Set down word for word each line from the one containing "Where should I" through the end of the records, both included. Do not copy any pictures.

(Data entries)
------------

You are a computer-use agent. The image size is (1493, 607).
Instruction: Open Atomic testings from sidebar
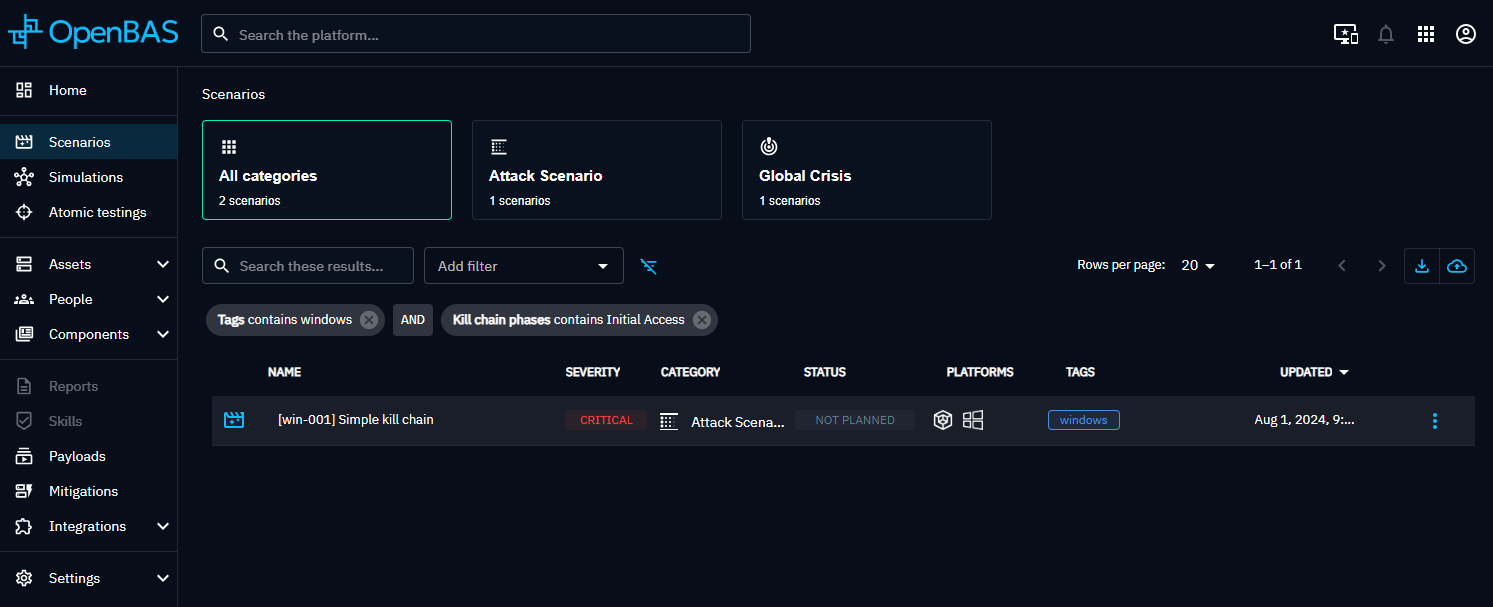click(x=97, y=212)
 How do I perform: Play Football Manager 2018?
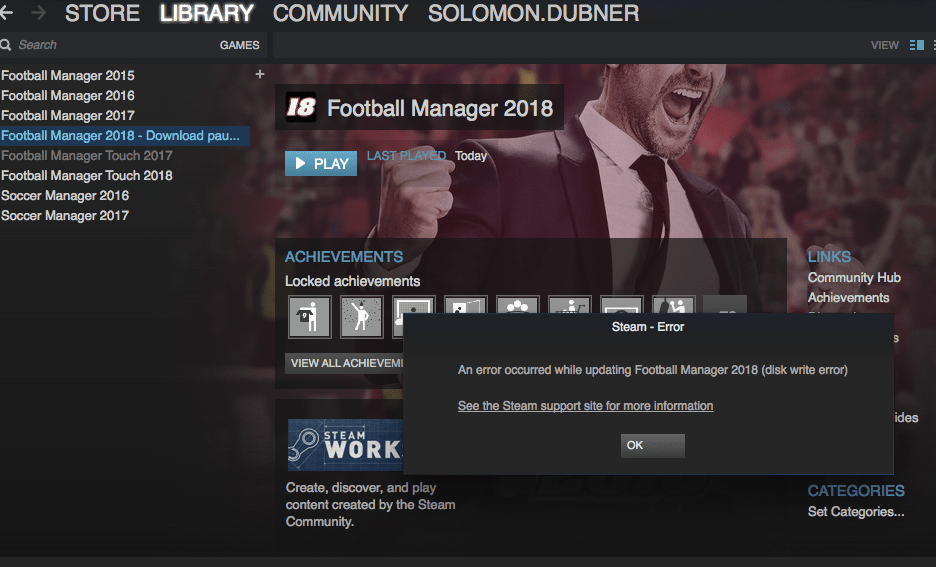click(x=321, y=164)
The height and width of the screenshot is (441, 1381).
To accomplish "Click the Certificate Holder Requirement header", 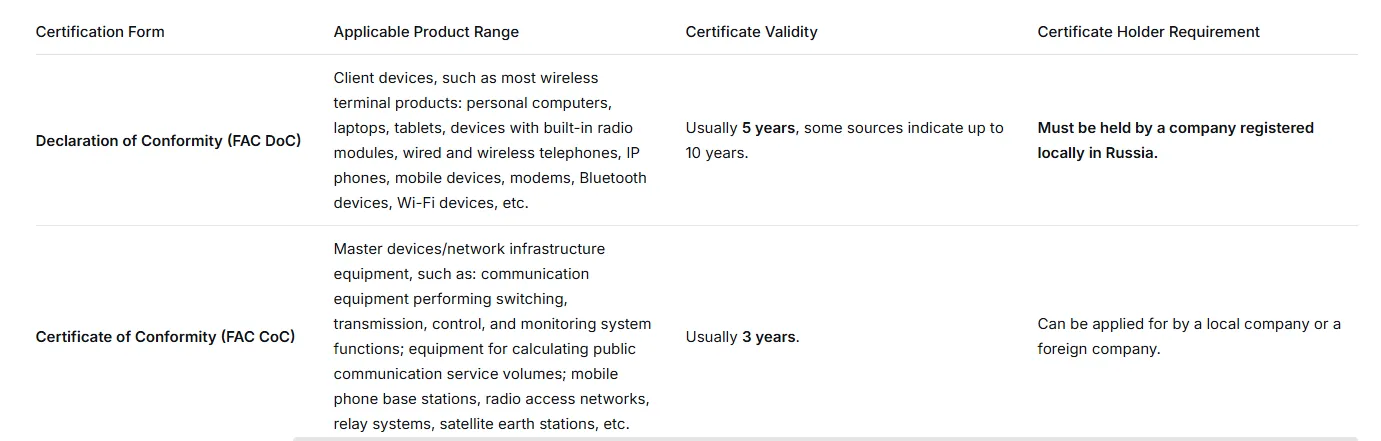I will tap(1148, 32).
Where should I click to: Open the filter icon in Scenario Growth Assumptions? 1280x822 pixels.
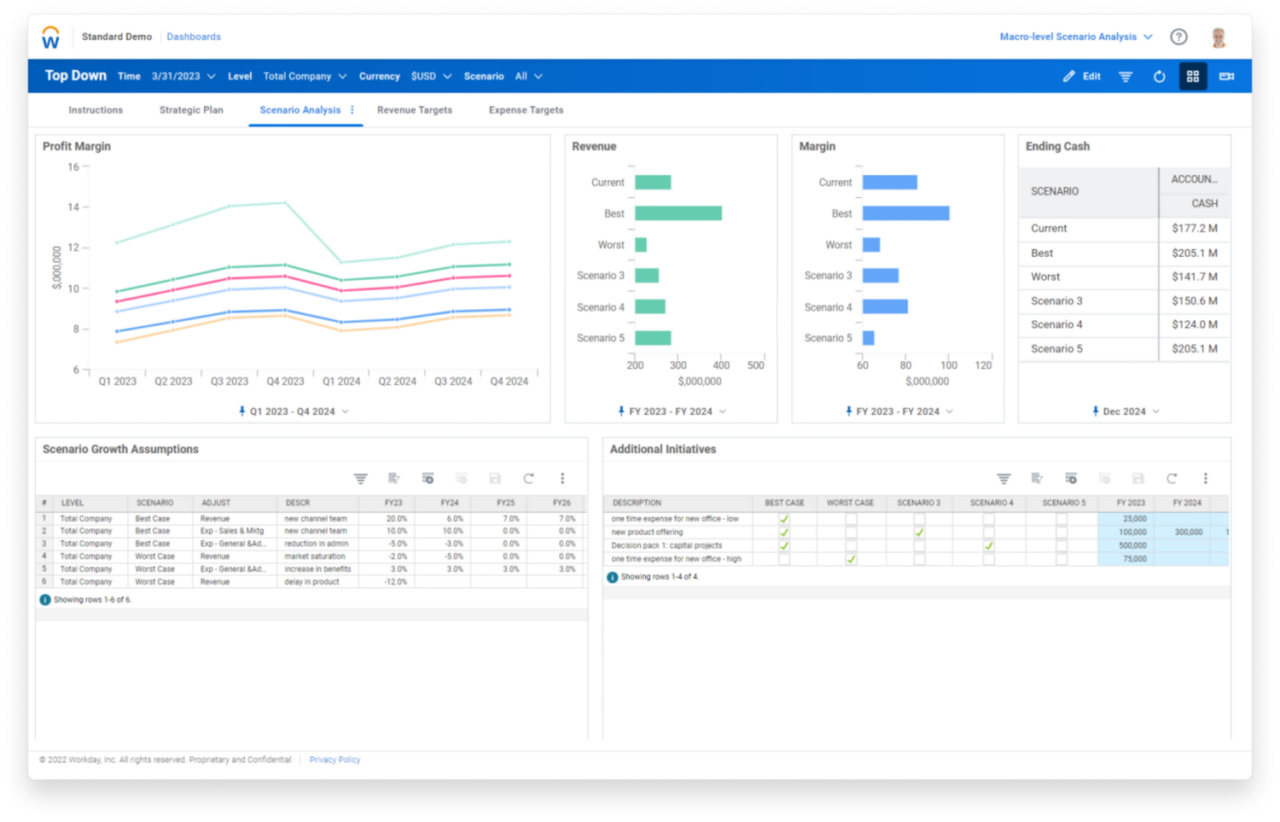coord(360,478)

------------

**Response to the task**
Where should I click to: Open the filter icon in Scenario Growth Assumptions? 1280x822 pixels.
coord(360,478)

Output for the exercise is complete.